B-Raf/C-Raf interactions in cancer and cancer therapeutics
Phosphorylation of the activation loop is required for the activity of all three Raf family members. In addition to having a higher basal kinase activity than C-Raf or A-Raf, B-Raf also lacks the need for tyrosine or multiple serine phosphorylations that are required for the activity of A-Raf and C-Raf19. Higher B-Raf activity may be due to Ras-independent constitutive phosphorylation of S445, in a region preceding the catalytic domain. Activation of the pathway can also be attributed to the formation of Ras-dependent homo- and heterodimers, between B-Raf and C-Raf9,20. A much greater understanding of the relevance of B-Raf/C-Raf interactions has arisen from the analysis of the mechanisms of action of second-generation selective oncogenic B-Raf inhibitors. Several of these compounds, while initially inhibiting ERK1/2 phosphorylation, eventually promote C-Raf/ERK1/2 activation, leading to an enhanced cancer cell proliferation or drug refractory tumors21,22,23,24. Insights into how several of these inhibitors become activators of the MAPK pathway ultimately revealed that pathway activation occurred from drug-induced dimerization of C-Raf with wild type or mutant B-Raf. Even kinase dead B-Raf (a mimic of inhibited B-Raf) promotes signaling22,23,25. The strategy underlying the development of second-generation inhibitors was to target mutant B-Raf selectively. Thus, such inhibitors had no inhibitory effect on cells with other activated oncogenes, such as mutant Ras, if they have wild-type B-Raf22,23,25. In addition to mechanisms involving C-Raf, several of the Raf inhibitors also induced B-Raf interaction with the kinase suppressor of Ras 1 (KSR1, discussed further below) that competed with C-Raf to attenuate the signaling pathway26. B-Raf complexes formed with KSR1 differ greatly from the complexes that induce C-Raf binding. In addition to altering the activating effects observed during signaling to ERK1/2, the KSR/B-Raf complexes are also Ras-independent, suggesting that KSR1 expression may be important for inhibitor efficacy.
Kinase suppressor of Ras
Originally discovered in model organisms as a protein required for activated Ras to accelerate MAPK signaling, KSR isoforms are members of the protein kinase superfamily structurally related to Raf. The relevance of the catalytic activity of KSR proteins is in debate27,28,29,30,31. KSRs contain arginine instead of the invariant catalytic lysine in the N-terminal region of the kinase domain present in other protein kinases. KSR1 may be most important as a scaffold due to its ability to bind simultaneously to components at each level of the MAPK cascade (MAP3K, MAP2K, and MAPK). Because signaling is diminished if it is expressed in excess of its binding partners, KSR1 fits the characteristics of a scaffold27,30,32. A functional catalytic lysine appears to be absent from KSR, unlike what we found in WNK protein kinases; in WNKs the catalytic lysine is not in the canonical position, but it is nearby in a distinct structural element33. Nevertheless, KSR1 purified from E. coli can directly phosphorylate MEK1 in vitro, albeit at a rate that may be representative of a catalytically impaired Raf mutant29. Regardless, KSR is a critical component of the MAPK pathway and thus subject to modulation just as are the other proteins in the pathway. The E3 ligase and Ras effector protein, impedes mitogenic signal propagation (IMP), attenuates Raf-MEK association via inactivation of KSR homo- and heterodimerization with RAF proteins34. The association between IMP and KSR1 also blocks KSR1 interaction with MEK1, preventing activation of ERK1/235.

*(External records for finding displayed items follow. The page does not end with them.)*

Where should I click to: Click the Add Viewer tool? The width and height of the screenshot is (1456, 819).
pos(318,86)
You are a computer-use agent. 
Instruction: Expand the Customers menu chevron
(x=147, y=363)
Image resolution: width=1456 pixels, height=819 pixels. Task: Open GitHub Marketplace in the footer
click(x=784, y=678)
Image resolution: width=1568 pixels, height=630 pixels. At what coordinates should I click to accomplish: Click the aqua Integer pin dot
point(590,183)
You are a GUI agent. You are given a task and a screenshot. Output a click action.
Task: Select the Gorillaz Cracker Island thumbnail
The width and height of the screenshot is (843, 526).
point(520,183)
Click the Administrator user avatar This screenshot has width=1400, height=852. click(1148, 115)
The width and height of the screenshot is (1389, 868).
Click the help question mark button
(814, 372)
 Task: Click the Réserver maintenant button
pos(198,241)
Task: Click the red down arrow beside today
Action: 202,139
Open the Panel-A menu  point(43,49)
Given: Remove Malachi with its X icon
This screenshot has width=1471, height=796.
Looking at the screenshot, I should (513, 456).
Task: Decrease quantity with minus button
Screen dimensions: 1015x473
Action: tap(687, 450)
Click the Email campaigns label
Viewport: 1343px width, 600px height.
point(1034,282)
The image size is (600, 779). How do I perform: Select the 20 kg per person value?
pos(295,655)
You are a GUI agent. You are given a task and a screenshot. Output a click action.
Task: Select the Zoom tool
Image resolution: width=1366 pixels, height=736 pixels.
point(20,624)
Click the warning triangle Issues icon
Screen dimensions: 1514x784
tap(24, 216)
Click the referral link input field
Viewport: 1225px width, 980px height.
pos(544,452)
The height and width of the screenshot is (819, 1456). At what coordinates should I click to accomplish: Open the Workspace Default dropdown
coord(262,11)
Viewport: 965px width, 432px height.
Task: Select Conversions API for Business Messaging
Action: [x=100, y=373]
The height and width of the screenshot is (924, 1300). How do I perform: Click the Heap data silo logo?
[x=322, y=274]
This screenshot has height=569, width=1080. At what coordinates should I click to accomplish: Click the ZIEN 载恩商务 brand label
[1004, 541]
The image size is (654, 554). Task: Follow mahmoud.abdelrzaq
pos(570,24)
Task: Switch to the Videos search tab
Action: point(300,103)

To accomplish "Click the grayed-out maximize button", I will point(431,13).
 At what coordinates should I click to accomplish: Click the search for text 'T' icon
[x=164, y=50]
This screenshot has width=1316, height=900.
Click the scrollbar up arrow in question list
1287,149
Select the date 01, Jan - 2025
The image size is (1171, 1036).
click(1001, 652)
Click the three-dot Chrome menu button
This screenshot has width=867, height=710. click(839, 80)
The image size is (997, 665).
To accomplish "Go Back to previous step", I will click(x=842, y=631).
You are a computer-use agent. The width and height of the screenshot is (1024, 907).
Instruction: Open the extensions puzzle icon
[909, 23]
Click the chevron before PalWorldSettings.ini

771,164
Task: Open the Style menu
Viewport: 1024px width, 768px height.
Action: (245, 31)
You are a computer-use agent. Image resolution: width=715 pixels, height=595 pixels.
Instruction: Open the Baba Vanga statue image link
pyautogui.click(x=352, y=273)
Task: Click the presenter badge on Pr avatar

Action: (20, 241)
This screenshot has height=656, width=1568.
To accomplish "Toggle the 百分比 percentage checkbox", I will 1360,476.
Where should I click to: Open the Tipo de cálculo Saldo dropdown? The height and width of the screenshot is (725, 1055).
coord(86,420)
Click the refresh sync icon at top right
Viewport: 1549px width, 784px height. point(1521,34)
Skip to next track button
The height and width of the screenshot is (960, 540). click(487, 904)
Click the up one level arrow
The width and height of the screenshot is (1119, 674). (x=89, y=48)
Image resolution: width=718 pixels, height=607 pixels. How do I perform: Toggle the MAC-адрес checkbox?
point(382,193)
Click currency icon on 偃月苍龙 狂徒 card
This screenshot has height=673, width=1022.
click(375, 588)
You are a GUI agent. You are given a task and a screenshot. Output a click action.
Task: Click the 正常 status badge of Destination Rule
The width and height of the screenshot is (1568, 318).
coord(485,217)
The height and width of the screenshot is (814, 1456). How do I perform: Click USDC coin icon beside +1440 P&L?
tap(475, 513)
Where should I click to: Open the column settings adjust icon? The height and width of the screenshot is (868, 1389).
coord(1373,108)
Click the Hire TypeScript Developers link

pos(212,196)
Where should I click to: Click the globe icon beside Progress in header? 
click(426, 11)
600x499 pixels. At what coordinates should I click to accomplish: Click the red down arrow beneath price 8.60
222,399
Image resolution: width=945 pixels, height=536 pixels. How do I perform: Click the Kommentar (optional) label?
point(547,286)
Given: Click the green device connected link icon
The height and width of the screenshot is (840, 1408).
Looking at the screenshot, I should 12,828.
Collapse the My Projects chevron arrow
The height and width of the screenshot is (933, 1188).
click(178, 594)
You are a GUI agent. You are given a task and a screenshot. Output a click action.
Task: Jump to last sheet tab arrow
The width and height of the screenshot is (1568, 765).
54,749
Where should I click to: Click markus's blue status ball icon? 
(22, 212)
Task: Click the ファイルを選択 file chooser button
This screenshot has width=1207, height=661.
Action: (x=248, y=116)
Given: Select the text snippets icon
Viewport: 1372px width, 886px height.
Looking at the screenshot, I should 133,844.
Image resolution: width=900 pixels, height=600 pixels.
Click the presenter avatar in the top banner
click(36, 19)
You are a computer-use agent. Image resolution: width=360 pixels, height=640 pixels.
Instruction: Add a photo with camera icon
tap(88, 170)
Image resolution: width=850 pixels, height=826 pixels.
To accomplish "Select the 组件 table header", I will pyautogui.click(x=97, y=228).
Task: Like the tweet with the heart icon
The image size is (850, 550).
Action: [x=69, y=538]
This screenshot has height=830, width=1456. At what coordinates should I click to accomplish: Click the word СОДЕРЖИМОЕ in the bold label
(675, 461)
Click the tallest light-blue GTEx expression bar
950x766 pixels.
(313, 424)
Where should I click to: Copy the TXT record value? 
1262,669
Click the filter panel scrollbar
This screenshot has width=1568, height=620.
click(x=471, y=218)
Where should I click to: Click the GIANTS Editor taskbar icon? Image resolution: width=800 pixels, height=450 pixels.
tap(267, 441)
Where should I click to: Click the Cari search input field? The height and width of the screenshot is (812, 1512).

While Drosophila and C. elegans have only one KSR protein, mammals have two KSR family members27. KSR1 knockout mice have been generated and show no extreme abnormalities other than modestly impaired immune and neuronal signaling, suggesting a functional redundancy between KSR1 and KSR236,37. KSR2 shares 43% sequence identity with KSR1, which includes the conserved regions required to bind to the three members of the ERK1/2 cascade, and maintains the ability to regulate pathway activation in a concentration-dependent manner32. However, novel roles for KSR2 have been reported in metabolic pathways. KSR2 has been shown to regulate AMPK to promote glucose and fatty acid metabolism, and its loss in mouse models leads to obesity and insulin resistance38.
Glucose metabolism and MAPK activation
Pancreatic β cells are specialized endocrine cells that secrete insulin in response to elevated blood glucose in order to facilitate proper glucose utilization. Glucose metabolism in β cells causes an increase in the adenosine triphosphate/adenosine diphosphate ratio, which leads to closure of the adenosine triphosphate-dependent potassium channel, ultimately resulting in calcium entry into the cells and release of insulin. Thus, fluctuations in intracellular calcium are integral to β-cell function. ERK1 and ERK2 have significant roles in maintaining β cell function. We find that the nutrient-dependent regulation of ERK1/2 and their nutrient-dependent actions are also controlled by calcium39. In β cells, ERK1/2 are activated by both glucose and other nutrients, as well as other factors that potentiate insulin secretion such as glucagon-like peptide, which acts through the second messenger cAMP39.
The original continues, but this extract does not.